I’m sitting in a chair reading a book when Hadley comes out and tells me she’s afraid of the lightning. I tell her I know, but that I think she’ll be fine.
Hadley’s been studying lightning for a science project so she knows a few things about it.
“The problem is,” she writes in her hypothesis, “I have to know what lightning is made of.” So she plans to find something in the house to make lightning. “I will take a balloon and rub it against my hair in the dark. I will touch the door knob with the balloon. I will see if lightning or sparks fly.”
But there are other thing she doesn’t know, like what happens if lightning strikes our house, or one of the trees that surround it. I tell her I don’t know for sure but that I don’t think that will happen.
“But what if it does? Will our house catch on fire?”

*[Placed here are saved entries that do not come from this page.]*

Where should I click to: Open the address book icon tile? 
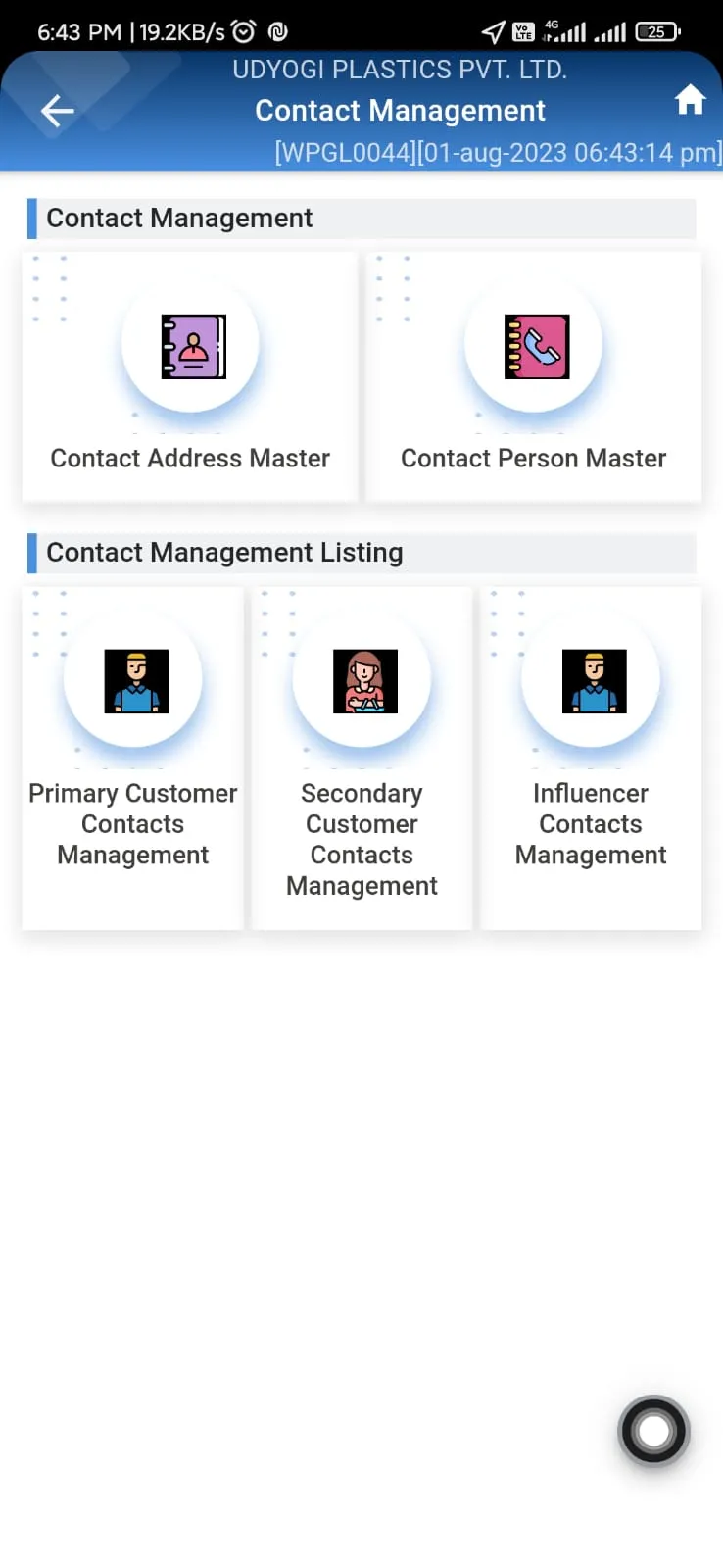[193, 346]
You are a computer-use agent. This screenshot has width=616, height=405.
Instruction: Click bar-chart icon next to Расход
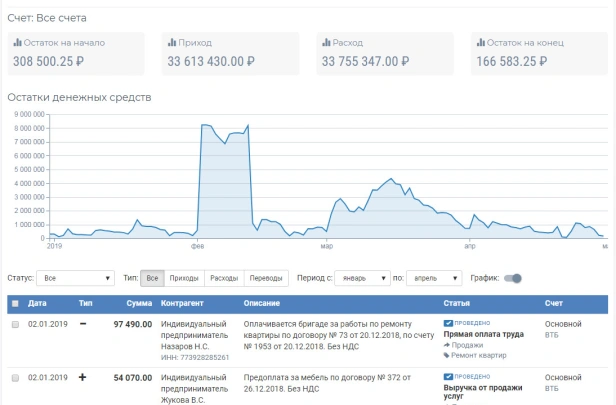(x=326, y=42)
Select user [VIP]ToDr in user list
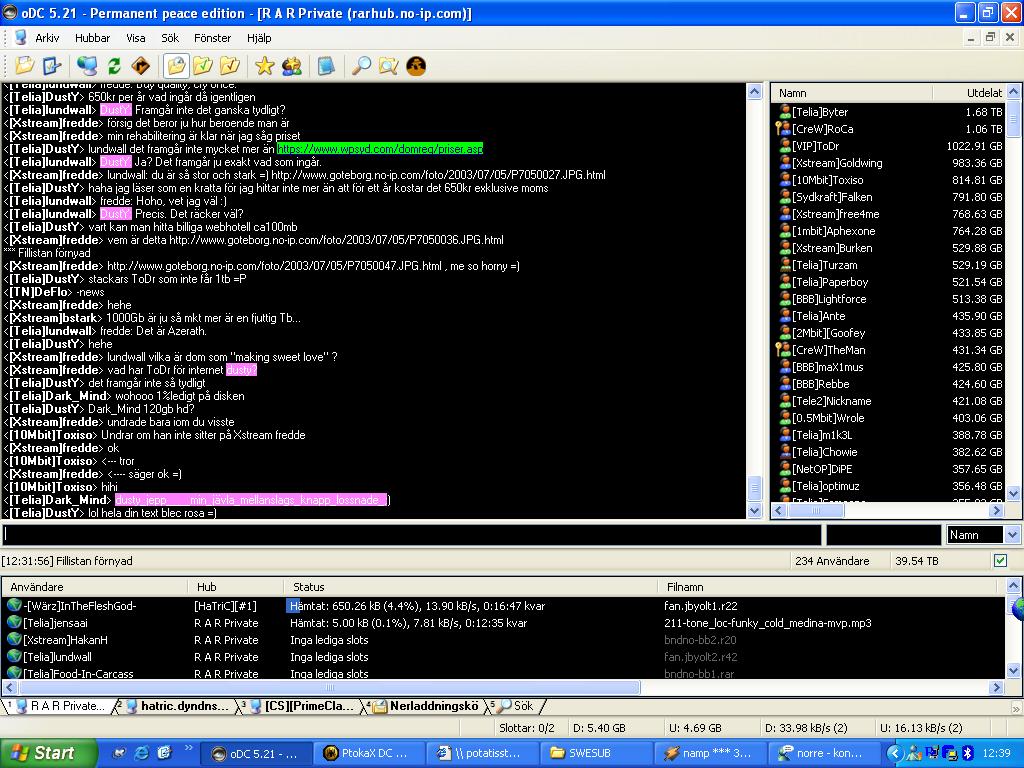The image size is (1024, 768). tap(816, 146)
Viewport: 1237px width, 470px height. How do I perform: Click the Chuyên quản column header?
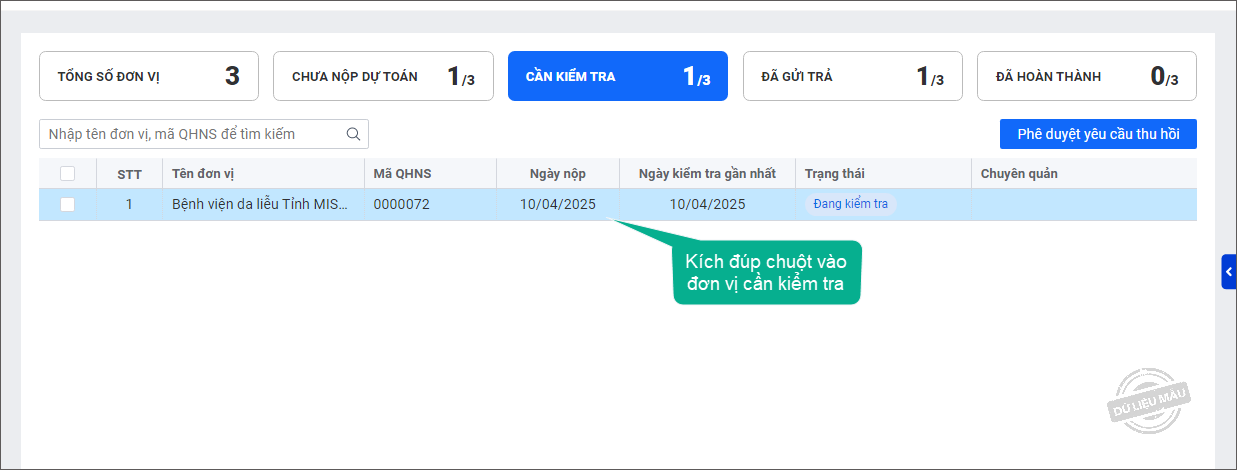1019,174
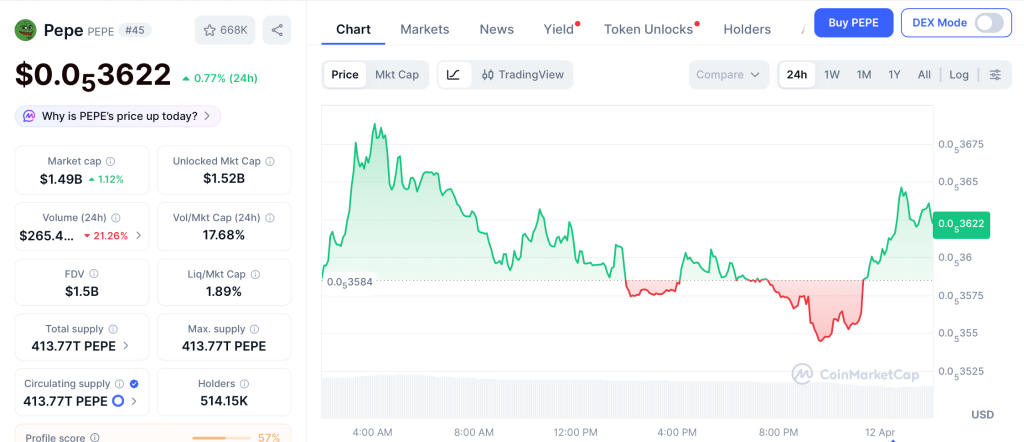Click the Profile score progress bar
Viewport: 1024px width, 442px height.
[x=221, y=438]
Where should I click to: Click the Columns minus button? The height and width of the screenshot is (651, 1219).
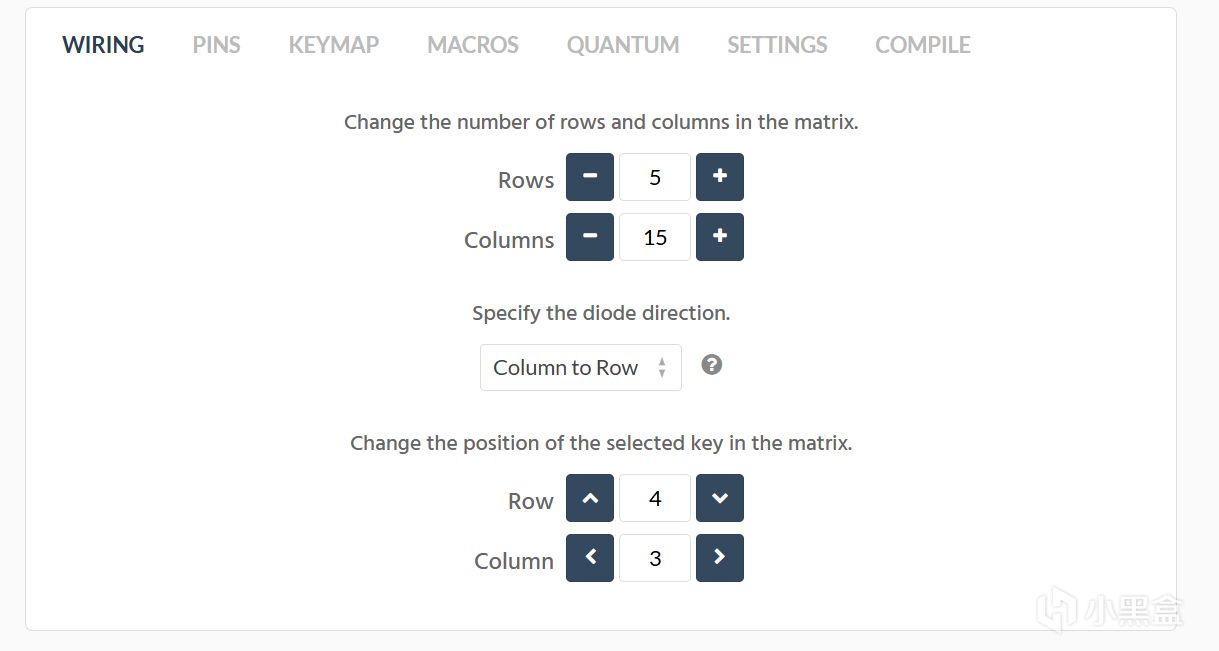coord(590,237)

“I’m not sure,” I tell her but this does not satisfy Hadley. The fact that I don’t know makes her more upset.
Hadley’s peace comes from facts. She doesn’t like uncertainty. She doesn’t like the unknown. And unfortunately, the guy who knows how to talk to her about this is out of town. He’s telling others what they need to do in these sorts of storms, so I say to Hadley that I think we are safe but if she’d like to stay out here and read with me she can.
So she does.
She’s reading a Judy Moody book and I’m reading The Lady and Her Monsters, a sort of behind the scenes look at how Mary Shelley wrote Frankenstein.
Tonight, after Hadley settled down in a chair to read her book, I pick up mine and this is the sentence I read: “On the night of Mary Godwin’s birth, August 30, 1797, a storm descended upon the city of London that was later remembered as one of the most awesome displays of thunder and lightning anyone had ever seen.”
That seems appropriate as Hadley and I read our own stories, side by side, watching the sparks fly.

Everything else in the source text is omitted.